학술논문

Multi-Step Peak Power Forecasting With Constrained Conditional Transformer for a Large-Scale Manufacturing Plant
Document Type
article
Source
IEEE Access, Vol 11, Pp 136692-136705 (2023)
Subject
Peak power forecasting
multi-step prediction
deep learning
transformer
manufacturing plants
Electrical engineering. Electronics. Nuclear engineering
TK1-9971
Language
English
ISSN
2169-3536
95855572
Abstract
Despite of its importance and potential, the research on the peak power forecasting has received little attention. The decrease of the peak power not only reduces operational expense, but also avoids outages especially during the peak demand season.

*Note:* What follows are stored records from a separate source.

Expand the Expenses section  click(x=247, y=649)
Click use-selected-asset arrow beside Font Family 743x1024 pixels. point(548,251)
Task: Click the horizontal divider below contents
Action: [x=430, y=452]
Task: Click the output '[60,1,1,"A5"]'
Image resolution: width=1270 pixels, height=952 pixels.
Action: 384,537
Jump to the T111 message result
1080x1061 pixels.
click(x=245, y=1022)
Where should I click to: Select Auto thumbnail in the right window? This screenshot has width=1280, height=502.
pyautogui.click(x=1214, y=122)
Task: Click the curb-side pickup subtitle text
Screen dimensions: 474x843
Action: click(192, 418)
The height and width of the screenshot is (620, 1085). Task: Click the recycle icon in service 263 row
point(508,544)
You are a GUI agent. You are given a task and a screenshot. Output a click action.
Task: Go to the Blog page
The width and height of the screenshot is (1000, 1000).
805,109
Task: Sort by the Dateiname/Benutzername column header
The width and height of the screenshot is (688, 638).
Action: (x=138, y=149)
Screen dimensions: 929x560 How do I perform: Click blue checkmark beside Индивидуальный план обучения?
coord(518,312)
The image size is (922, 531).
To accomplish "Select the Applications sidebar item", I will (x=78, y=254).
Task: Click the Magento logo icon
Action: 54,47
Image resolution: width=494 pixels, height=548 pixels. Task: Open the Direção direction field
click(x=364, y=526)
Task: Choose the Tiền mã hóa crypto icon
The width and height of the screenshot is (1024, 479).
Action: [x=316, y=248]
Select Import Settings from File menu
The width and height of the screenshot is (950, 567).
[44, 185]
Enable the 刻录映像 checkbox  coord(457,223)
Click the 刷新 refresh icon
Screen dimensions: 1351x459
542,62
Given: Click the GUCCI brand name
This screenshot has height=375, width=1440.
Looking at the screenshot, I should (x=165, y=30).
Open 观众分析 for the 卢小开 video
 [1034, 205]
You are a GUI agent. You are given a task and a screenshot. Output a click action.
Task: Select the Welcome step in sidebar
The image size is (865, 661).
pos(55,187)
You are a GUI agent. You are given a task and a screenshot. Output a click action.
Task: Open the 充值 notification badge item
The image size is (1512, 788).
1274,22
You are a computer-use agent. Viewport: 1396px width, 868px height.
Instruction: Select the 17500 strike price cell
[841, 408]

Thus, peak power forecasting, which is the key enabler for such advantages, can bring significant gains especially to a large-scale, energy-intensive manufacturing plant. This paper proposes a high-precision multi-step forecasting method to predict both the the peak power series and time of day the peak occurs. The proposed approach first predicts the peak power for a certain timespan (e.g., a day) by solving a regression problem with multiple features, including daily workload and weather forecast. Then, it generates hourly peak power series for the same timespan to increase the prediction accuracy and to identify the peak hour. In contrast to the daily workload plans, hourly plans rarely exist in practice and thus, hourly peak power forecasting is an auto-regression problem which becomes challenging as prediction timespan increases. In this work, a Constrained and Conditional Transformer (C2Transformer) is proposed for accurate multi-step peak power forecasting. The proposed model takes in the past hourly peak power series of length $k$ along with a single peak predicted over a timespan of length $n$ . Conditioning on the predicted long-term peak, the model generates $n$ hourly power peaks. Also, the proposed C2Transformer has an additional constraint which is minimizing the difference between the predicted peak among $n$ hours and the maximum value among the generated hourly peaks. Through extensive evaluations on a real data set from multiple sources, the proposed C2Transformer has shown superior performance to the widely used deep learning models.